It's been a summer of utopian reading here in the 2'23" household. First, in the endless process of editing of some of my Cage work, I revisited Jill Dolan's Utopia in Performance: Finding Hope in Theater. This is a great book that I was originally introduced to by my old roommate in LA, and which I had found very useful and inspiring; she had this great line about utopia being "the desire to be part of the intense present" that sums up quite well my own personal reaction to 4'33".
Then later in the summer I happened across the original utopian thinker, good ol' Thomas More, who makes an indelible appearance in Hilary Mantel's Wolf Hall, which I finally got around to reading a year after it won the Booker Prize. More has traditionally gotten a pretty positive rap from history; certainly my impression of him growing up was as a saintly intellectual. I even read his Utopia at a fairly impressionable age, sometime in high school. I don't think I really understood any of it, but I liked the idea. But one of the many great things about Wolf Hall--and it is a great book if you haven't yet read it--is that it portrays him rather villainously, as a cruel and pretentious man bent on enforcing his own rigid orthodoxy as long as he was in power. "Not my period," as we historians say, so I have no idea of the historical truth of the situation, but there was something liberating about Mantel's re-telling of the famous story, and it was also a powerful reminder of the perilous forms sometimes assumed by utopian thinking.
And then finally I've spent the last few weeks devouring José Muñoz's Cruising Utopia: The Then and There of Queer Futurity. It's an astonishingly cool book, and I'm not the only one with whom it has struck a chord--if you meander over to the Social Text site, you'll find an array of reactions from smart people, all similarly enchanted. (Not to mention an interpretive drawing by the legendary Vaginal Davis!) As you'll see from their comments, Cruising Utopia is a powerful and inspiring writerly performance. It dredges deep into some heavy-duty cultural theory, especially the work of Ernest Bloch, but also Heidegger, Marcuse, and Adorno.

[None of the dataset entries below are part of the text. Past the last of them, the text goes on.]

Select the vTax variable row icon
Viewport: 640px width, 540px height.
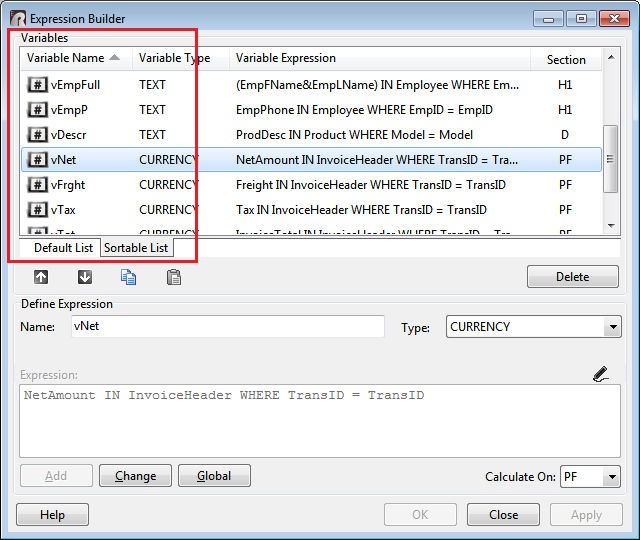(37, 210)
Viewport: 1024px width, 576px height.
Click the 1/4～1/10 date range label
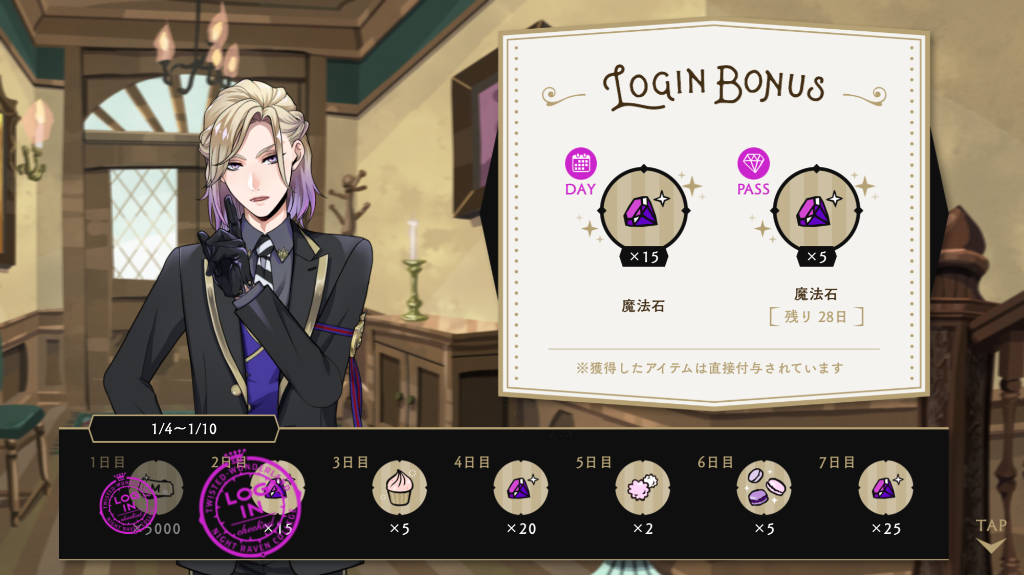coord(184,429)
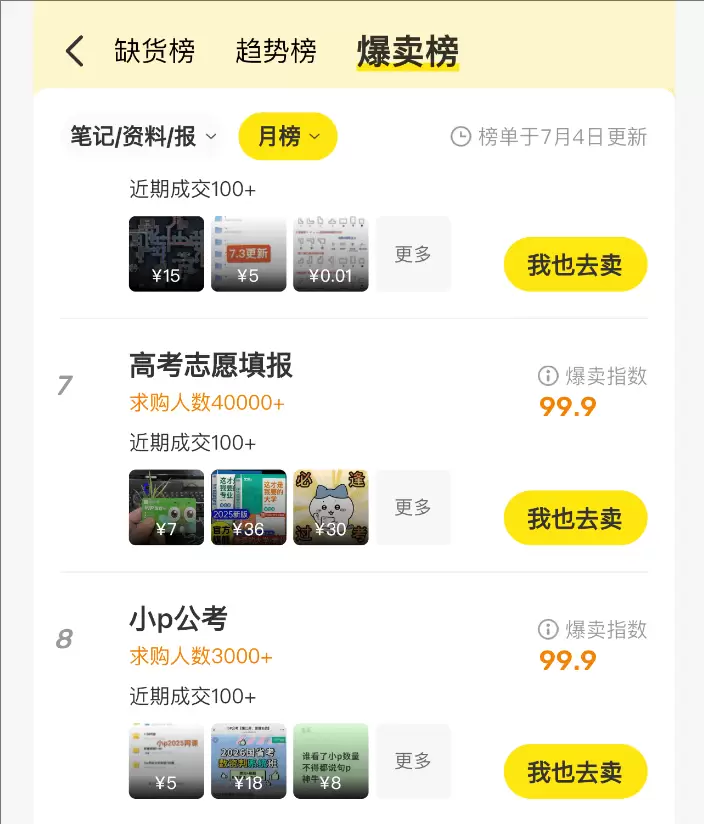
Task: Tap the ¥30 必逃 cartoon thumbnail
Action: 332,507
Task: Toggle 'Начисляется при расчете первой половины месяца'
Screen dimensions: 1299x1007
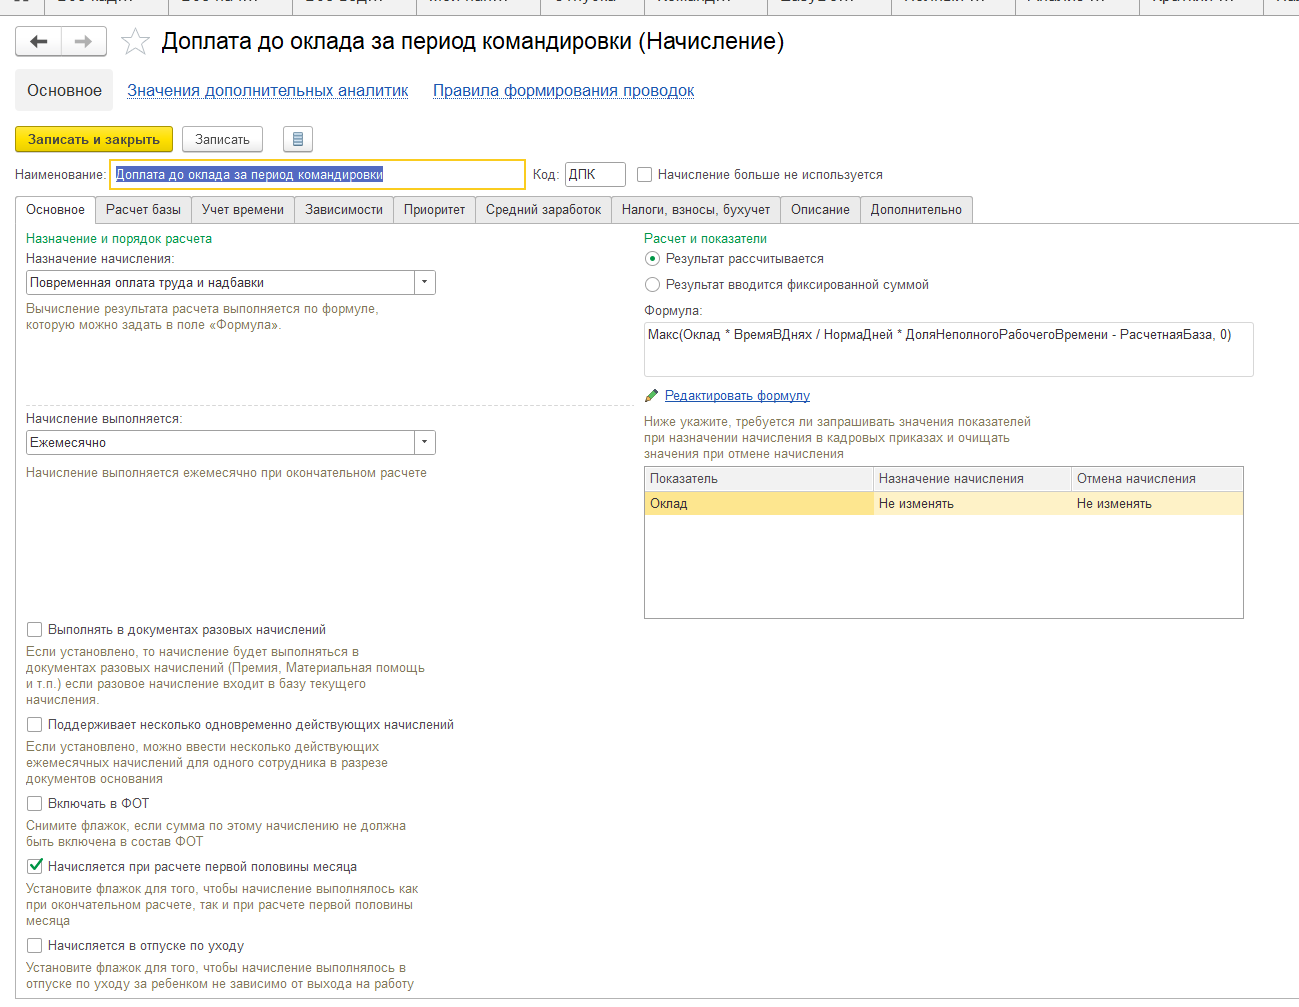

Adorno, you might ask? However could Muñoz find witty, liberatory potential in the work of Adorno? Well, that's part of the joy of reading this book. As with an earlier discussion of Heidegger, Muñoz doesn't feel constrained by earlier, dreary readings of these theorists, and takes an attitude that is both playful but also kind of liberating. My favorite moment so far is when he has a detailed discussion of Bloch's and Adorno's views on utopia that segues neatly into an analysis of some of John Giorno's sexually-explicit autobiographical writing, e.g. "Here is another instance of Giorno doing what Adorno calls the casting of a picture: 'I unbuckled the kid's belt and he pulled down his pants..." I won't go further because this is a family blog, but if you've spent much time with Adorno--and most musicologists have--the idea of Adorno arguing for the utopian potential of anonymous sex at the Prince Street toilets is rather gleeful. But then you realize it's not wrong either. I think it's an example of Muñoz's fundamentally optimistic and, well, utopian approach to theory that he asks us to imagine Theodor Adorno the orgy enabler. Isn't that more fun that going on about how blah blah Adorno hates popular culture blah blah blah?
Anyways, I'm still reading, but if you're looking for some bedside reading to get you through the beginning of the semester, I highly recommend it. As I make my way through I'm going to be posting about it occasionally, and if any of you have read it, I'd love to hear your reactions.